▶ _Task goal_:
Copy out, word for word, the lines of the items below, starting with the line that contains "At what coordinates should I click to accomplish: Click" and going on through the line that contains "Task: Click Zoom to Fit magnifier icon", with both of those lines included and nothing else.

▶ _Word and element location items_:
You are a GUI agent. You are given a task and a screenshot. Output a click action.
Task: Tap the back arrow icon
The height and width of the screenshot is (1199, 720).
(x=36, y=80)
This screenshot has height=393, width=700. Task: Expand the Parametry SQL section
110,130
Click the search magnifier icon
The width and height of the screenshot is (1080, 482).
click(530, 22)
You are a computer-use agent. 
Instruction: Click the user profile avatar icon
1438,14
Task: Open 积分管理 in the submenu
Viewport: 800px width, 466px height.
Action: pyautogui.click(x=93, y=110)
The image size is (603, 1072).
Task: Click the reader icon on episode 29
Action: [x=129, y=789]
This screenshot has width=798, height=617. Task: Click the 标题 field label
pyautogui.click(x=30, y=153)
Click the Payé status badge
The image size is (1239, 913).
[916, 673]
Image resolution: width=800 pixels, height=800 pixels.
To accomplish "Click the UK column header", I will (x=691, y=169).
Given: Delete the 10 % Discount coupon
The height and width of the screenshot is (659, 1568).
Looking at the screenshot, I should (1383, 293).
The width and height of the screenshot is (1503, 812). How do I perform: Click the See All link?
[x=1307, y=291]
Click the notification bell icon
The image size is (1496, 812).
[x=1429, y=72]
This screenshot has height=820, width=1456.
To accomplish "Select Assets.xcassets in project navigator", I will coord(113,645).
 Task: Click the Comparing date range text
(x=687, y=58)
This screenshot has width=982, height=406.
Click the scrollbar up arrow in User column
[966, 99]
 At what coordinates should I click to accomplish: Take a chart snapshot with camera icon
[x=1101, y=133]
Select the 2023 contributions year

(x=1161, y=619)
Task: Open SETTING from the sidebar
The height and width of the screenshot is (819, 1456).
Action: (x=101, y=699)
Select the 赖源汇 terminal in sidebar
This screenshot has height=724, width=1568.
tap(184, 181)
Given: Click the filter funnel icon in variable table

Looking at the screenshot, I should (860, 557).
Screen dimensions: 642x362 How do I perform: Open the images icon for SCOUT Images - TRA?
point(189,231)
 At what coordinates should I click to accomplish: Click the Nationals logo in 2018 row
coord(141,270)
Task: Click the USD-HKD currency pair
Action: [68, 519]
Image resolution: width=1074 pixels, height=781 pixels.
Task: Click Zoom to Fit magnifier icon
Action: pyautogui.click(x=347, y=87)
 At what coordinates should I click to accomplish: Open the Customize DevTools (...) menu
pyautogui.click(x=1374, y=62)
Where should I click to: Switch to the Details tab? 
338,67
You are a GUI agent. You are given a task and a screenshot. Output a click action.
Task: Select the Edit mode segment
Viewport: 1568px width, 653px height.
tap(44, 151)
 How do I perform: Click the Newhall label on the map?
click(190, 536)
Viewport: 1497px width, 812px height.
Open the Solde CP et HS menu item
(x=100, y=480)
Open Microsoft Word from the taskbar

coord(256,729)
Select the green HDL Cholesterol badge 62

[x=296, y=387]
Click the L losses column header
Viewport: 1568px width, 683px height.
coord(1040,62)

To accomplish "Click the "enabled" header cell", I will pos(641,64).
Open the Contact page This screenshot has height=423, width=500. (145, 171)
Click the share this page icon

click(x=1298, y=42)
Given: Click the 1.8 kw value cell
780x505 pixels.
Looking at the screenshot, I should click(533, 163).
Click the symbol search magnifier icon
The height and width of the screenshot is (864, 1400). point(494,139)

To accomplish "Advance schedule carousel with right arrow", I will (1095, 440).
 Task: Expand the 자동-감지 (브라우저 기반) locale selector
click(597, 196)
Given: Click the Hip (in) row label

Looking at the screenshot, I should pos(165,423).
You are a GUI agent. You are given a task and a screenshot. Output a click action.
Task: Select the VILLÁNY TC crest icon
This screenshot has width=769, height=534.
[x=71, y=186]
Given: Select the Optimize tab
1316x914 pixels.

▶ _Solution for this problem_:
 At what coordinates should I click to accomplish: Click the Nationals logo in 2018 row
coord(141,270)
Task: Click the USD-HKD currency pair
Action: [68, 519]
Image resolution: width=1074 pixels, height=781 pixels.
Task: Click Zoom to Fit magnifier icon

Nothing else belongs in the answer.